前へ次へ
96/124

96 泣くソフィアちゃん

 王都の流行り病は終息の気配を見せている。

 だが人の移動と共に王都の周辺へと病が広がっているらしい。昨夜、仕事の帰りに店に寄ってくれたヘンリーさんが教えてくれた。

 魔法部は状況に応じてポーションを現地で作ることになったらしい。キリアス君を含めて八人が地方に向かって出発したそうだ。キリアス君はいろんな現場に引っ張りだこだ。

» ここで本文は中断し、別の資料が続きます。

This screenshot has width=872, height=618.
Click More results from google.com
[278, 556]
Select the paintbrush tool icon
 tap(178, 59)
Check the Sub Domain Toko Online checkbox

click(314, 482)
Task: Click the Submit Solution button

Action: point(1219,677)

「魔法部のポーションでほとんどの患者は治りますが、やはり体力のない人は重症化しているようです。それで……陛下はマイさんが同意してくれるのなら、ポーションを提供してもらえたらありがたいということでした」

「喜んで。ポーションはあと二十樽くらい作ればいいかしら」

「それだけ提供してもらえると助かります。何があるかわからないので、魔法使いたちの魔力をポーション作りで使い切る事態は避けたいのです。魔法部には俺が話を通しておきます。今回も『陛下の知り合い』という形でいいですか?」

「ええ、そうしてください。あの、ヘンリーさんも地方に行ってしまうの?」

「行きません。地方にも優秀な文官がいますから。ふふ」


 最後に笑われたのはきっと、(長期出張は寂しいな)と思ったことを見抜かれたからだ。ちょっと悔しい。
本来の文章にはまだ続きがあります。